在模型搭建过程中,文本经过词嵌入层获得每个词的embedding维度,即[bacth_size,seq_length,embedding_dim],如果要想像图像一样在两个维度上进行卷积操作,我们需要对维度进行转换,即再增加一维。这里,我们只使用一维卷积,然后使用最大池化,获取全局最大的特征。

模型训练

# Parameters
# ==================================================
def preprocess():
    # Data Preparation
    # ==================================================
		‘’‘
    # Load data
    print("Loading data...")
    x_text, y = data_helpers.load_data_and_labels(FLAGS.positive_data_file, FLAGS.negative_data_file)
   
  
def train(x_train, y_train, vocab_processor, x_dev, y_dev,pre_weights):
    # 训练
    # ==================================================
    with tf.Graph().as_default():
        session_conf = tf.ConfigProto(
          allow_soft_placement=FLAGS.allow_soft_placement,
          log_device_placement=FLAGS.log_device_placement)
        sess = tf.Session(config=session_conf)
        with sess.as_default():
            cnn = TextCNN(
              embeddings = pre_weights,
                sequence_length=x_train.shape[1],
                num_classes=y_train.shape[1],
                vocab_size=len(vocab_processor.vocabulary_),
                embedding_size=FLAGS.embedding_dim,
                filter_sizes=list(map(int, FLAGS.filter_sizes.split(","))),
                num_filters=FLAGS.num_filters,
                l2_reg_lambda=FLAGS.l2_reg_lambda)

            # 训练步数
            global_step = tf.Variable(0, name="global_step", trainable=False)
            optimizer = tf.train.AdamOptimizer(1e-3)
            grads_and_vars = optimizer.compute_gradients(cnn.loss)
            train_op = optimizer.apply_gradients(grads_and_vars, global_step=global_step)

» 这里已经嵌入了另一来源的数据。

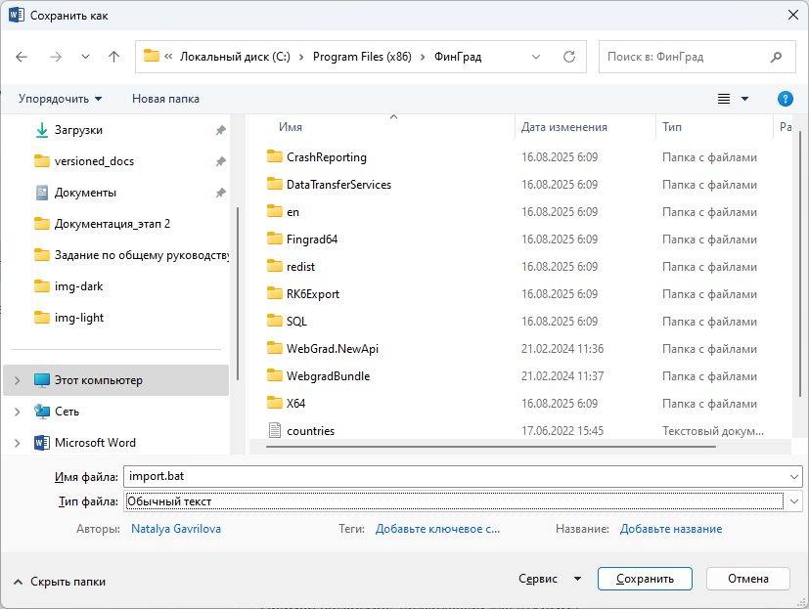Image resolution: width=809 pixels, height=609 pixels.
Task: Open the help question mark icon
Action: (785, 99)
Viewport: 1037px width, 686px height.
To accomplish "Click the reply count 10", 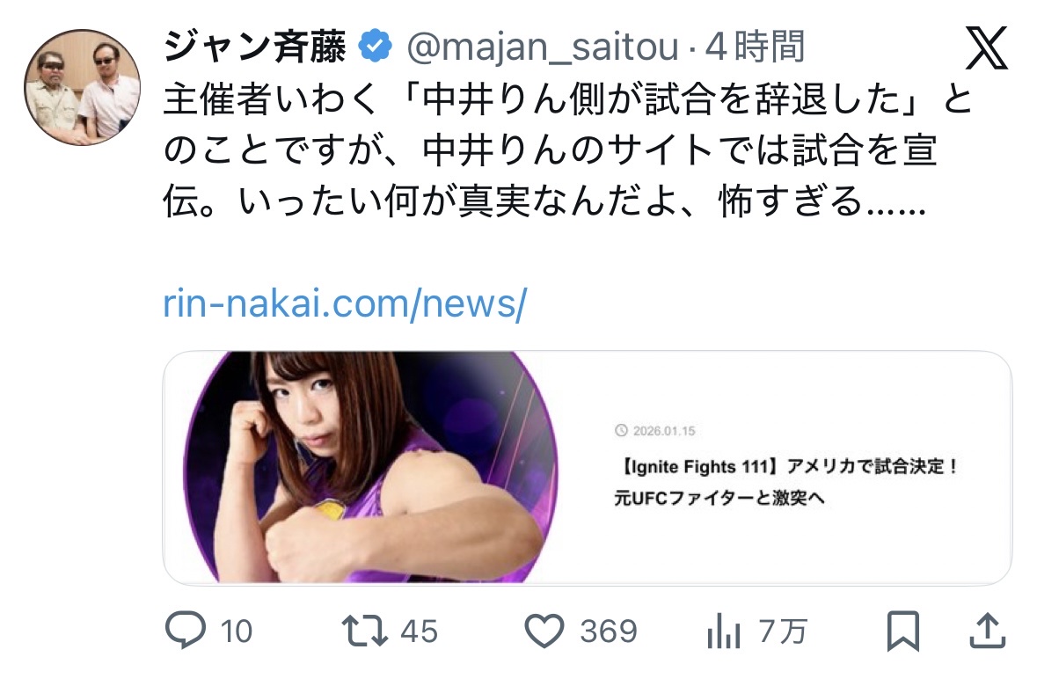I will [x=236, y=631].
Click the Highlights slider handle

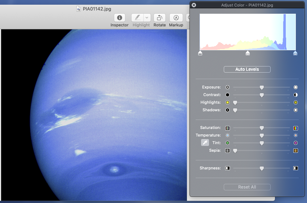coord(235,103)
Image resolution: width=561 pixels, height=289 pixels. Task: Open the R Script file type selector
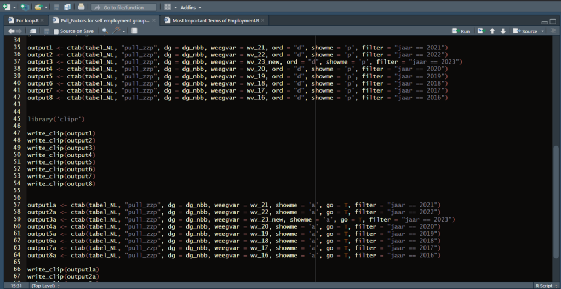[545, 286]
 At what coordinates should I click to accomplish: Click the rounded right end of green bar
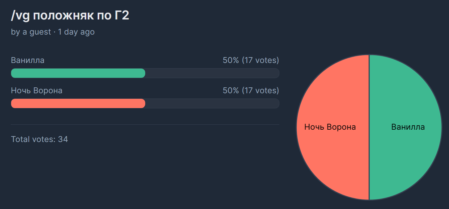(x=143, y=73)
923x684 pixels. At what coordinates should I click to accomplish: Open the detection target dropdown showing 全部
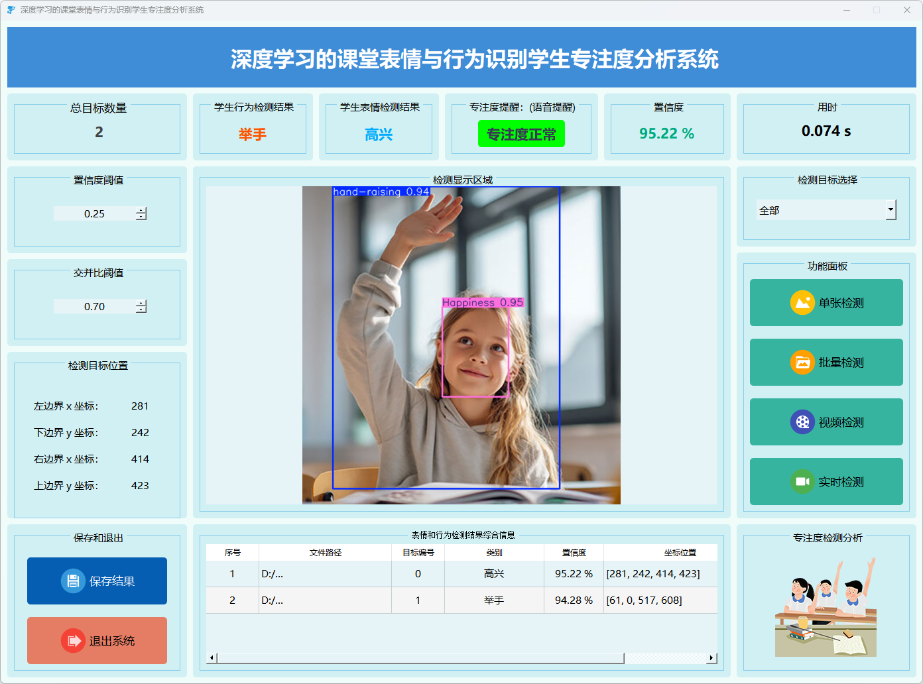[x=891, y=210]
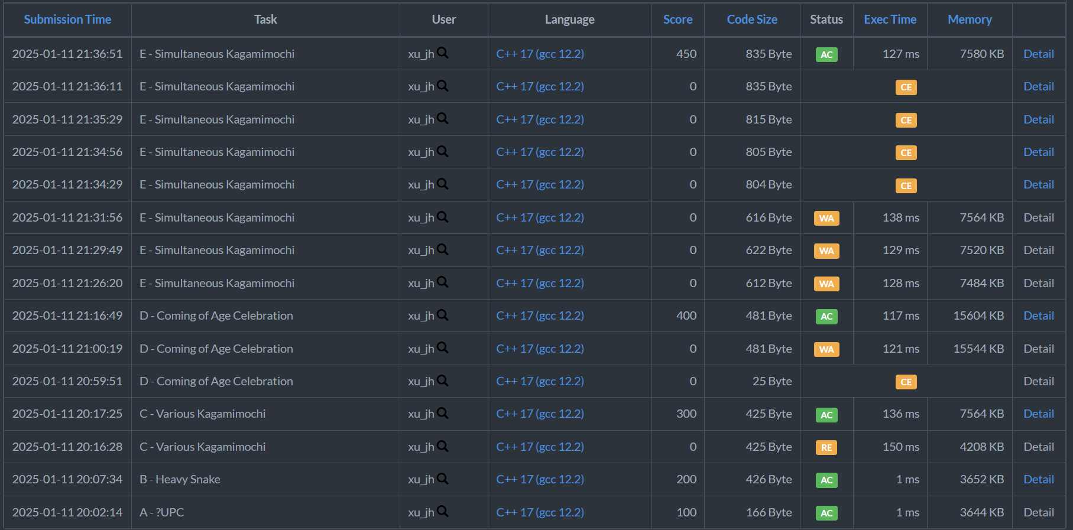Screen dimensions: 1073x530
Task: Open Detail for the 400-point Coming of Age submission
Action: [1039, 316]
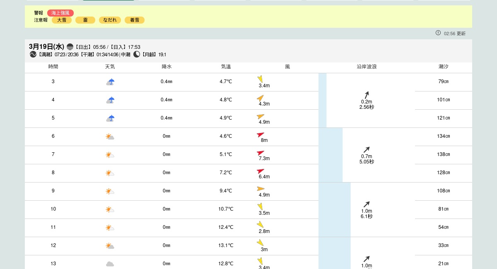497x269 pixels.
Task: Click the moon phase icon beside 月齢
Action: (137, 54)
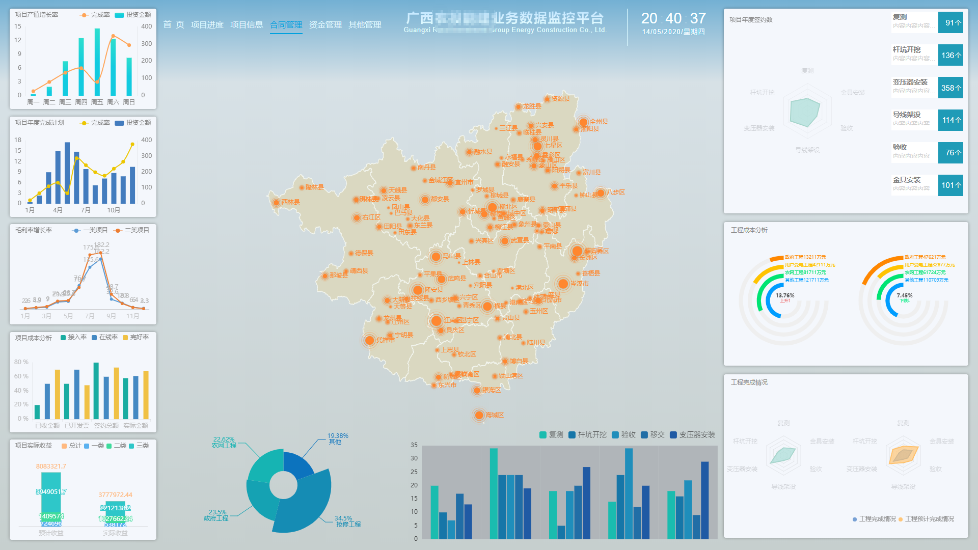978x550 pixels.
Task: Click the 马山县 map marker
Action: tap(436, 257)
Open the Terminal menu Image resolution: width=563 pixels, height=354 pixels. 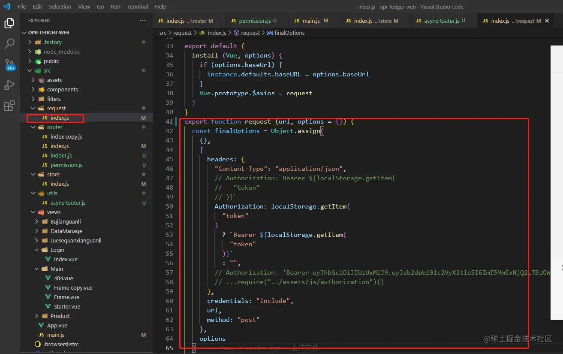click(x=137, y=6)
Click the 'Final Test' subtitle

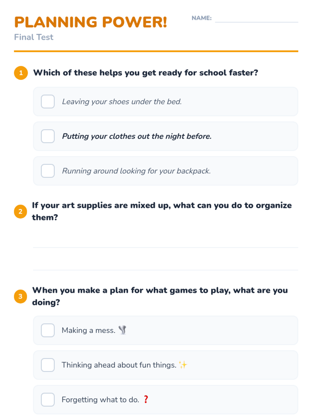pyautogui.click(x=34, y=37)
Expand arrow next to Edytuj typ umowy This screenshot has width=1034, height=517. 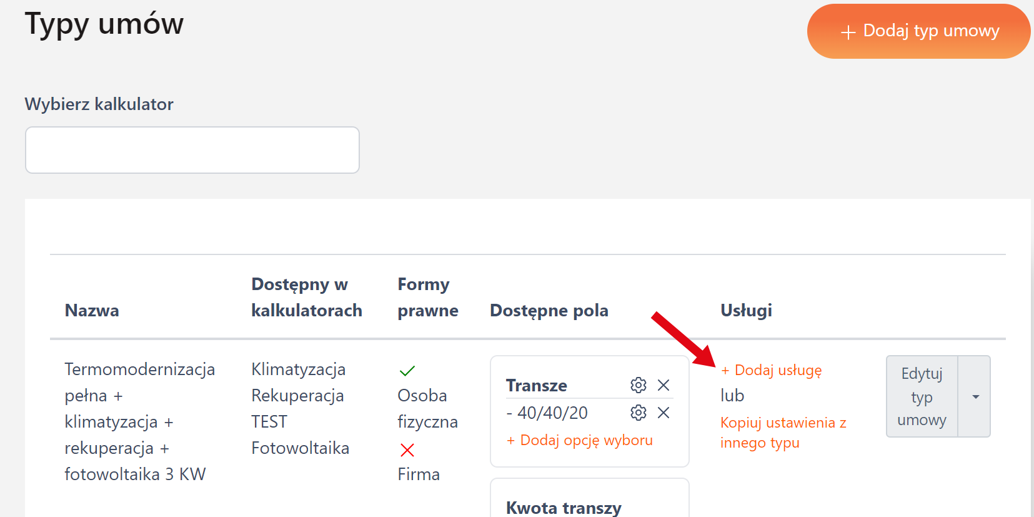975,396

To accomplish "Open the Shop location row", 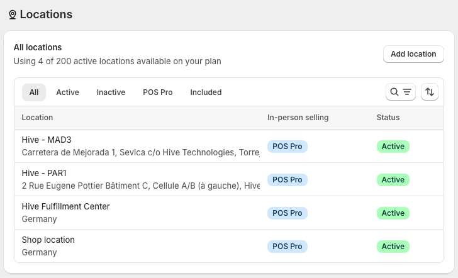I will tap(48, 240).
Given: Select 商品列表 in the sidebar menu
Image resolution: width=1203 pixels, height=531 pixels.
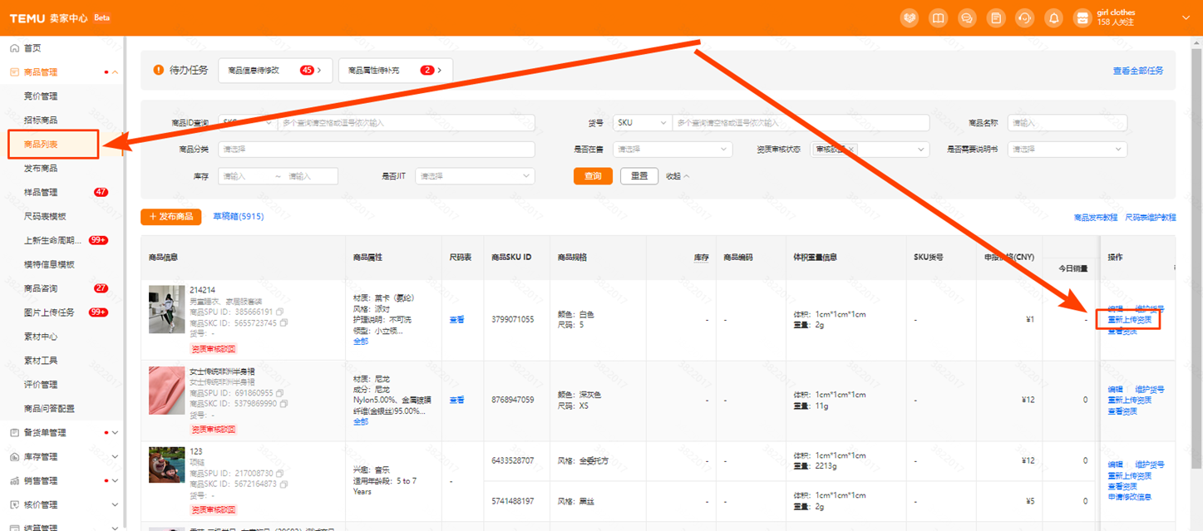Looking at the screenshot, I should point(42,145).
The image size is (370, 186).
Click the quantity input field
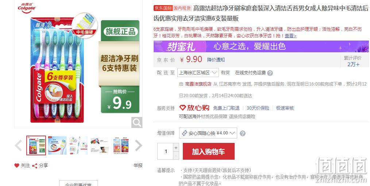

            # Keep track of gradient values and sparsity (optional)
            grad_summaries = []
            for g, v in grads_and_vars:
                if g is not None:
                    grad_hist_summary = tf.summary.histogram("{}/grad/hist".format(v.name), g)
                    sparsity_summary = tf.summary.scalar("{}/grad/sparsity".format(v.name), tf.nn.zero_fraction(g))
                    grad_summaries.append(grad_hist_summary)
                    grad_summaries.append(sparsity_summary)
            grad_summaries_merged = tf.summary.merge(grad_summaries)

            # 模型的保存目录
            timestamp = str(int(time.time()))
            out_dir = os.path.abspath(os.path.join(os.path.curdir, "runs", timestamp))
            print("Writing to {}\n".format(out_dir))

            # 损失和准确率的标量
            loss_summary = tf.summary.scalar("loss", cnn.loss)
            acc_summary = tf.summary.scalar("accuracy", cnn.accuracy)

            # Train Summaries
            train_summary_op = tf.summary.merge([loss_summary, acc_summary, grad_summaries_merged])
            train_summary_dir = os.path.join(out_dir, "summaries", "train")
            train_summary_writer = tf.summary.FileWriter(train_summary_dir, sess.graph)

            # Dev summaries
            dev_summary_op = tf.summary.merge([loss_summary, acc_summary])
            dev_summary_dir = os.path.join(out_dir, "summaries", "dev")
            dev_summary_writer = tf.summary.FileWriter(dev_summary_dir, sess.graph)

            # Checkpoint directory. Tensorflow assumes this directory already exists so we need to create it
            checkpoint_dir = os.path.abspath(os.path.join(out_dir, "checkpoints"))
            checkpoint_prefix = os.path.join(checkpoint_dir, "model")
            if not os.path.exists(checkpoint_dir):
                os.makedirs(checkpoint_dir)
            saver = tf.train.Saver(tf.global_variables(), max_to_keep=FLAGS.num_checkpoints)

            # 字典保存
            #vocab_processor.save(os.path.join(out_dir, "vocab"))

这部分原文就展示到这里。